What do we need in Builder?
Builder certainly lies on the “more complex” side of things in terms of what is needed from the toolkit for accelerators. Let’s go over a few of those necessities to help create a wishlist for whatever code gets written.
VIM and Emacs Keybindings
These will never be 100% perfect, but we need reasonable implementations that allow Emacs and VIM users not scream at their computer while trying to switch to a new tool. That means we need to hit the 80% really well, even if that last 20% is diminishing returns. Today, we’ve found a way to mostly do this using G_SIGNAL_ACTION
and a lot of custom GTK+ CSS. The con mentioned above of GTK+ CSS requiring that the -gtk-key-bindings:
CSS property know about all binding sets that need to be applied from the selector make it unrealistic for us to keep pushing this further.
Custom Accelerators
We want the user to be able to start from a basic “key theme” such as Gedit, VIM, or Emacs and apply their own overrides. This means that our keybinding registration cannot be static, but flexible to account for changes while the application is running. We also need to know when there are collisions with other accelerators so that we can let the user know what they are doing may have side-effects.
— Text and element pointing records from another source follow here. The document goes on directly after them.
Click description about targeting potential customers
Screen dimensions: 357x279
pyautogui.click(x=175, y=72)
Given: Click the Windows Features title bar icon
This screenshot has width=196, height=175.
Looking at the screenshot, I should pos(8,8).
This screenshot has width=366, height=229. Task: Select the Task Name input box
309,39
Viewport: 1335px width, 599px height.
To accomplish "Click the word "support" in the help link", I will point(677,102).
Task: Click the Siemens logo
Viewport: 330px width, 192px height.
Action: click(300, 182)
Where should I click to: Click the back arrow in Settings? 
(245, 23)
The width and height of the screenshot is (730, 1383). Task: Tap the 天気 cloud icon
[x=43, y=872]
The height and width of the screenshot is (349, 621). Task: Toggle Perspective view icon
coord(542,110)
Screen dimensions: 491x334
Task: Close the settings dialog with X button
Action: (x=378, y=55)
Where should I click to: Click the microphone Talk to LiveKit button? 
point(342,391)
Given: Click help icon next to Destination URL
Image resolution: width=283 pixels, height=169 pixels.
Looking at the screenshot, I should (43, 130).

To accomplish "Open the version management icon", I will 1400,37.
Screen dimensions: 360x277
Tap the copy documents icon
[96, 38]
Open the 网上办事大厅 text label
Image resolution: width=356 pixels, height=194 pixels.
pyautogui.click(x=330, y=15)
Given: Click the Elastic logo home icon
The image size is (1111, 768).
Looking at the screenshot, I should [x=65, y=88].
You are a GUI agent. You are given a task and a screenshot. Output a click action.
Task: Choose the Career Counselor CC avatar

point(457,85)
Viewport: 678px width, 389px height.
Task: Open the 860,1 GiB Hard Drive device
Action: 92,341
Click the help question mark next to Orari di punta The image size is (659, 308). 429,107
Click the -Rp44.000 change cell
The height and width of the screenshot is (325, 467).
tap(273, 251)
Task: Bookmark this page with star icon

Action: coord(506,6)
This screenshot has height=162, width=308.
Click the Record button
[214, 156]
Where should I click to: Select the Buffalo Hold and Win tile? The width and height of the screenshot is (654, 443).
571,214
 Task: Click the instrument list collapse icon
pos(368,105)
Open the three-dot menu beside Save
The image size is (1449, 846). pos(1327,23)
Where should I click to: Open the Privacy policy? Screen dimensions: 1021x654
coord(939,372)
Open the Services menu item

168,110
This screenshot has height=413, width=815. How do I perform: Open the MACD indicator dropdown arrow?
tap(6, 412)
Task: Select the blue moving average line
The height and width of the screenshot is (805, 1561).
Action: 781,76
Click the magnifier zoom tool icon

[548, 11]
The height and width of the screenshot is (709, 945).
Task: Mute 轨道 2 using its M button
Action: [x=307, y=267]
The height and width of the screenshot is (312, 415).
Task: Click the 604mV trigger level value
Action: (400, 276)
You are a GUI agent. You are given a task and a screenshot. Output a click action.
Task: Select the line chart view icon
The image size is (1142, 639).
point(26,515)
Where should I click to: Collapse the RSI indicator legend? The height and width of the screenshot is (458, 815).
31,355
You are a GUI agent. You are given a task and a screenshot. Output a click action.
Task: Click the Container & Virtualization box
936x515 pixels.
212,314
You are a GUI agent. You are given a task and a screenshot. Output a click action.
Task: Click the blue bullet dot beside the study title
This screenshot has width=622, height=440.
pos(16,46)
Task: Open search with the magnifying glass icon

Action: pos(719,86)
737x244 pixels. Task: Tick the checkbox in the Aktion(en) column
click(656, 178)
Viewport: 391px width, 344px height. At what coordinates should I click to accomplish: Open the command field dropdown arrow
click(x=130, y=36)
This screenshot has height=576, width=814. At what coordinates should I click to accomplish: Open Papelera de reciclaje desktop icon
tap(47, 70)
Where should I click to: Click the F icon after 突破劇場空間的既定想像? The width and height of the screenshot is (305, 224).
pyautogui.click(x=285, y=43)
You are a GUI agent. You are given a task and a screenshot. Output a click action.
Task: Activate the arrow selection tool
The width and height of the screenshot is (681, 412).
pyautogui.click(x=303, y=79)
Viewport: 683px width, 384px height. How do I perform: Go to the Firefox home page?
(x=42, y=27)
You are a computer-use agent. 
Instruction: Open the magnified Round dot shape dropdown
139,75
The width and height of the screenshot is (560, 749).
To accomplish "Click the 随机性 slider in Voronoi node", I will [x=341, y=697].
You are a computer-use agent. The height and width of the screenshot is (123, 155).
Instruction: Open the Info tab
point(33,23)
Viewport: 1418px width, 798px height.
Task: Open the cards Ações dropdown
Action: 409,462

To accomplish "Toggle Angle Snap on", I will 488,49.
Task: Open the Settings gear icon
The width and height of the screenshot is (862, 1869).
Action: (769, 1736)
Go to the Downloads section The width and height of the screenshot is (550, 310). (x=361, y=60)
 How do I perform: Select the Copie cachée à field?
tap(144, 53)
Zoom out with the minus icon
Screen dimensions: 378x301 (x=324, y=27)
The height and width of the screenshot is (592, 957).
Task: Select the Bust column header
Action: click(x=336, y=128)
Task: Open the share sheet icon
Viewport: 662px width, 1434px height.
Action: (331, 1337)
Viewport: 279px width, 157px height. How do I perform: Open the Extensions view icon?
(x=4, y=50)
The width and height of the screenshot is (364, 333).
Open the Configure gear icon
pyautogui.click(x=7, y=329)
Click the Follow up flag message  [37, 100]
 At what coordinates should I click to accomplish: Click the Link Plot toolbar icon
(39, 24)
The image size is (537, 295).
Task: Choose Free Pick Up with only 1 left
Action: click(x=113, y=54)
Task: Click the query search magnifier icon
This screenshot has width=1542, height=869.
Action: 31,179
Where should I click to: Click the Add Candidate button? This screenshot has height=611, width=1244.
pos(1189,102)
GtkShortcutsWindow Integration
In Builder we do not account for the “key theme” in the shortcuts window. This can be confusing to users of Emacs and Vim mode as what they see may not actually activate the desired action. We would like a way to map the accelerators available (grouped and with proper sections) to be automatically reflected in our GtkShortcutsWindow.
Elevating Accelerator Visibility
The shortcuts window is nice, but making the accelerators available to the user while they are exploring the interface is far more beneficial (based on my experiences). So whatever we end up implementing needs to make it fairly trivial to display accelerators in the UI. Today, we do that manually by hard-coding these accelerators into the GtkBuilder
UI files. That is less than ideal.
Window-wide Activation
If I’m focused on the source code editor, I may want to activate an accelerator from a panel that is visible. For example, <control><shift>F
to activate the documentation search.
Using actions to do this today would require that all panel plugins register their actions on the top-level as well as keybindings using gtk_application_set_accels_for_action()
. While this is acceptable for the underlying machinery, it’s almost certainly not the API we want to expose to plugin developers in Builder. It’s tedious and prone to breakage when multiple “key themes” are in play. So we need an abstraction layer here that can use the appropriate strategy for what the plugin has in mind and also allows for different accelerators based on the “key theme”.
Re-usability
There are other large applications in the GNOME eco-system that I care about. GIMP is one of those projects that has a hard time moving to GTK+ 3.x due to a few reasons, some of which are out of our control upstream. The sheer size of the application makes it difficult. Graphical tools often are full of custom widgetry which necessarily dives into implementation details. Another reason is how important accelerators are to an immersive, creativity-based application. I would like whatever we create to be useful to other projects (after a few API iterations). GIMP’s GTK+ 3 port is one obvious possibility.